Hastaneden en son çıkışımda olduğu gibi koca bir demet çiçek, ve karşımda bana muhteşem gülümsemesini bahşeden bir akın.

-Bugün akşam 11 de gidiyorsun dimi şimdi kesin yani,

-Evet bugün akşam 11 de, gün içinde seni tekrar görebilecek miyim asu?

-Çok isterdim, ama nöbetim 12 de bitiyor akın, gün içinde çıkabileceğimi düşünmüyorum mezuniyetime çok az kaldı o yüzden oldukça sıkı bir dönemdeyim.

(Asu neden yalan söylüyorsun kocamıza, 9 da çıkıyoruz ya biz bugün)

Aklımda bir şey var herhalde sussana sen bi.

-Tekrar gelene kadar seni göremeyeceğim desene, ya da belki sen gelirsin

-Kim bilir belki de gelirim akın.

- O zaman şimdilik kendine iyi bak asu, muhteşem bir geceydi tüm aksiliklere rağmen, gün içinde telefonuna bakmayı unutma olur mu

-Mutlaka bakarım, sende kendine iyi bak ve çok dikkat et, ayrıca dün gece yaşanan hiç bir şeyi aksilik olarak düşünmediğimi de bil lütfen.

Sözümü bitirip çiçeğimi daha sıkı tutup arkamı döndüm, henüz 100 metre bile uzaklaşmamış olmama rağmen gözlerimin dolmasına engel olamadım.

Gitmesin mi istiyordum, bir kere daha sarılmak mı yoksa her ikisi mi, aklıma düşünceler doldukça çiçeğime daha sıkı sarıldım.

Tam o anda düşüncelerimi okumuş gibi davrandı akın.

-Asu,

Adımı duyduğum anda topuklarımın üstünde geri döndüm.

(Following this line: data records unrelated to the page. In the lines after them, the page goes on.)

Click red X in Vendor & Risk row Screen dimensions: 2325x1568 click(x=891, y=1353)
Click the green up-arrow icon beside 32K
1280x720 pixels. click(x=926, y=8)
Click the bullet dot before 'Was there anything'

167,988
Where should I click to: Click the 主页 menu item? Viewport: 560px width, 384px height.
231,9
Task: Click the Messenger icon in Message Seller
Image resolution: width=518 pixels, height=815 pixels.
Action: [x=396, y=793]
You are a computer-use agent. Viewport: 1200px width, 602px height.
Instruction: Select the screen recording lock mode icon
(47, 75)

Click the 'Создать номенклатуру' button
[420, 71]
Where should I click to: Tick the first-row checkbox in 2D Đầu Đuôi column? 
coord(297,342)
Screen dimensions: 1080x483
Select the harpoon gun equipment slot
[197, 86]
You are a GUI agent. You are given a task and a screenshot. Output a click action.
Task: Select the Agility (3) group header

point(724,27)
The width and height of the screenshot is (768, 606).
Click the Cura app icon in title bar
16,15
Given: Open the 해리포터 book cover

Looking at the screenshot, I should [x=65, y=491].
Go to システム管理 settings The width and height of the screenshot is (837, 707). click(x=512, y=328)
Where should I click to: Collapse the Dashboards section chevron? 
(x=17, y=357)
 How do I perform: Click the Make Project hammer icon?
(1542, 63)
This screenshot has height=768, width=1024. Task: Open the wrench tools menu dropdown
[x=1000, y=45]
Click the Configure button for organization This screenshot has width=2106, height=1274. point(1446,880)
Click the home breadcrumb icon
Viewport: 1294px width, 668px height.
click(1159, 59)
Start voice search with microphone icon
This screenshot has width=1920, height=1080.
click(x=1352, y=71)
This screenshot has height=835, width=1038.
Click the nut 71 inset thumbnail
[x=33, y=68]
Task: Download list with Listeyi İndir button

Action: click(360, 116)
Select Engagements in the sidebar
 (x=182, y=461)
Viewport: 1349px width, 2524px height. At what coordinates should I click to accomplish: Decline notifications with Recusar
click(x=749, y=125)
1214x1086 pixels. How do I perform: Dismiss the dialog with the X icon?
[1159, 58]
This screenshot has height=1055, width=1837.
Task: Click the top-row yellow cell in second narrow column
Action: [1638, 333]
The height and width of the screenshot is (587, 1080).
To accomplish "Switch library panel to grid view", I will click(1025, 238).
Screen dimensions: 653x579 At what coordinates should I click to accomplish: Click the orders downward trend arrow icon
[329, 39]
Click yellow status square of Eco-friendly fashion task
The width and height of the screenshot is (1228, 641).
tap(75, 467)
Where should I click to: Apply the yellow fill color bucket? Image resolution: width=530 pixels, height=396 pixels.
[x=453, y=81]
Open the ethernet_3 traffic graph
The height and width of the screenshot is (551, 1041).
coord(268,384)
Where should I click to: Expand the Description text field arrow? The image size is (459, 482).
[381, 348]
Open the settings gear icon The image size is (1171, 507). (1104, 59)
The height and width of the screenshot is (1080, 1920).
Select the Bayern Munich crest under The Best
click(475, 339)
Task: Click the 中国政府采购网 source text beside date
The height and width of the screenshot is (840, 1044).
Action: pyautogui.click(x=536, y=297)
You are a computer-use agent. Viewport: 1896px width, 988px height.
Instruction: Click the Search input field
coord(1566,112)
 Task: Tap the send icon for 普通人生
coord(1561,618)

Akın, aramızda olan o kısa mesafeyi üç-dört adımda kapattı sanki, çiçeklerimi ezmeden tek koluyla belimi kavrayıp kendine öyle bir çekti ki, sanki daha önce hiç kimseye sarılmamıştım.

Ya da kimse böyle hissettirmemişti.

Hali hazırda dolu olan gözlerimi daha fazla tutamadım o an.

-Asu ben seni çok özleyeceğim.

-Akın, gitmesen olmaz mı.

--------------------------------------------------------

Çocuklarımmm :(((((((((

Bu nasıl texting kitabı yahu bu kadar uzun bölüm mü olurmuş.